- **Requirements**
**1.** Using the text on the inverse function rule, answer these questions:
(a) In which line are the graphs of a function and its inverse reflections of each other?
(b) What does this reflection do to the gradient of any line?
(c) Which rule is applied after differentiating the equation $f^{-1}(y)=x$ to obtain the relation in Leibniz's notation?
**2.** From the text on the inverse function rule, extract the stretch from "This relation is" through "to $x$ is 1.", word for word.

- **Text shown**
Inverse function rule

In calculus, the inverse function rule is a formula that expresses the derivative of the inverse of a bijective and differentiable function $f$ in terms of the derivative of $f$ . More precisely, if the inverse of $f$ is denoted as $f^{-1}$ , where $f^{-1}(y)=x$ if and only if $f(x)=y$ , then the inverse function rule is, in Lagrange's notation,

\left[f^{-1}\right]'(a)={\frac {1}{f'\left(f^{-1}(a)\right)}}

.

This formula holds in general whenever $f$ is continuous and injective on an interval $I$ , with $f$ being differentiable at $f^{-1}(a)$ ( $\in I$ ) and where $f'(f^{-1}(a))\neq 0$ . The same formula is also equivalent to the expression

{\mathcal {D}}\left[f^{-1}\right]={\frac {1}{({\mathcal {D}}f)\circ \left(f^{-1}\right)}},

where ${\mathcal {D}}$ denotes the unary derivative operator (on the space of functions) and $\circ$ denotes function composition.

Geometrically, a function and inverse function have graphs that are reflections, in the line $y=x$ . This reflection operation turns the gradient of any line into its reciprocal.^[1]

Assuming that $f$ has an inverse in a neighbourhood of $x$ and that its derivative at that point is non-zero, its inverse is guaranteed to be differentiable at $x$ and have a derivative given by the above formula.

The inverse function rule may also be expressed in Leibniz's notation. As that notation suggests,

{\frac {dx}{dy}}\,\cdot \,{\frac {dy}{dx}}=1.

This relation is obtained by differentiating the equation $f^{-1}(y)=x$ in terms of $x$ and applying the chain rule, yielding that:

{\frac {dx}{dy}}\,\cdot \,{\frac {dy}{dx}}={\frac {dx}{dx}}

considering that the derivative of $x$ with respect to $x$ is 1.

Derivation

Let $f$ be an invertible (bijective) function, let $x$ be in the domain of $f$ , and let $y$ be in the codomain of $f$ . Since f is a bijective function, $y$ is in the range of $f$ . This also means that $y$ is in the domain of $f^{-1}$ , and that $x$ is in the codomain of $f^{-1}$ . Since $f$ is an invertible function, we know that $f(f^{-1}(y))=y$ . The inverse function rule can be obtained by taking the derivative of this equation.

- **Recorded information**
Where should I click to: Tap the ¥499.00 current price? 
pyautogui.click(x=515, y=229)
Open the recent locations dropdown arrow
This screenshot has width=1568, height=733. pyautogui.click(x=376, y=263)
==
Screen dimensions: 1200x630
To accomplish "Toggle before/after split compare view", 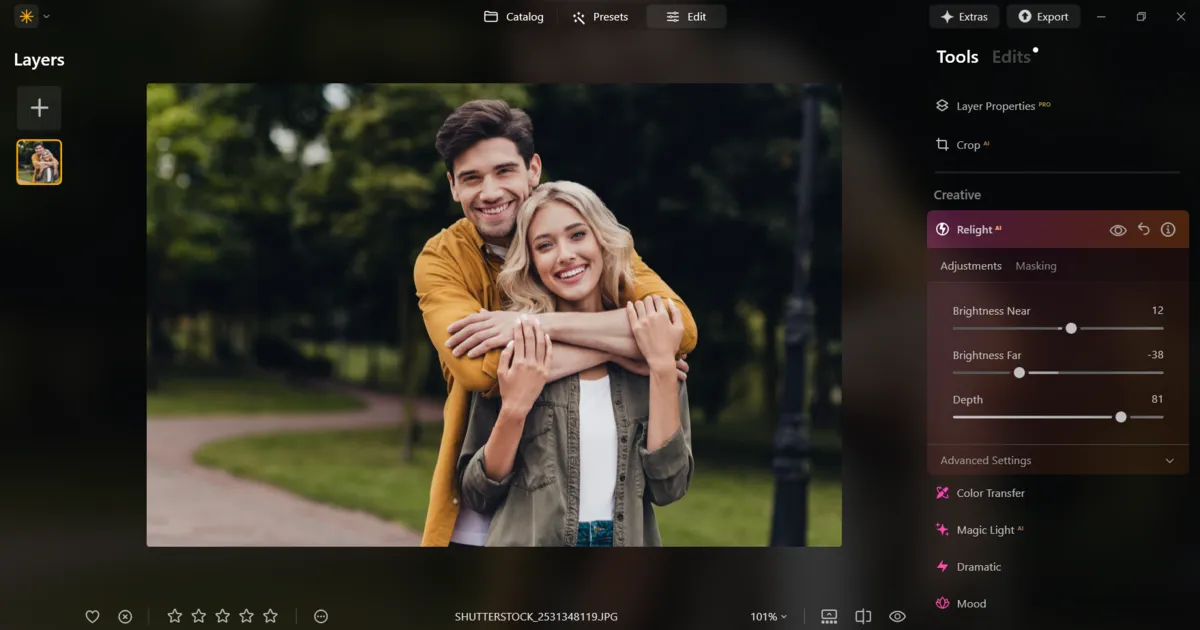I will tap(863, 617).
--
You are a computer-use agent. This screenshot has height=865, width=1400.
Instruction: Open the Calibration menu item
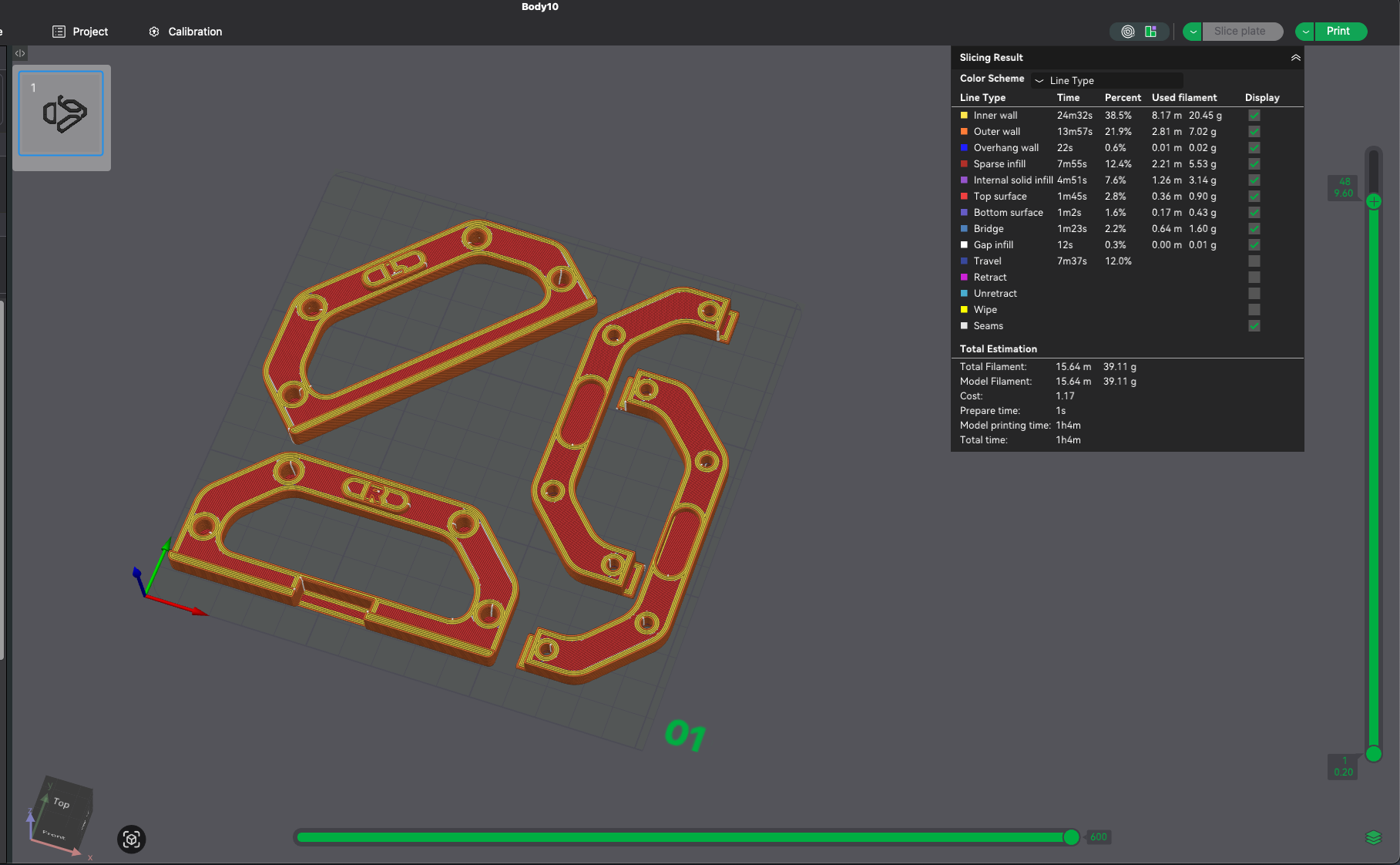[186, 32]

- **Responses by task**
**1.**
(a) In the line $y=x$.
(b) It turns the gradient into its reciprocal.
(c) The chain rule.

**2.**
This relation is obtained by differentiating the equation $f^{-1}(y)=x$ in terms of $x$ and applying the chain rule, yielding that:

{\frac {dx}{dy}}\,\cdot \,{\frac {dy}{dx}}={\frac {dx}{dx}}

considering that the derivative of $x$ with respect to $x$ is 1.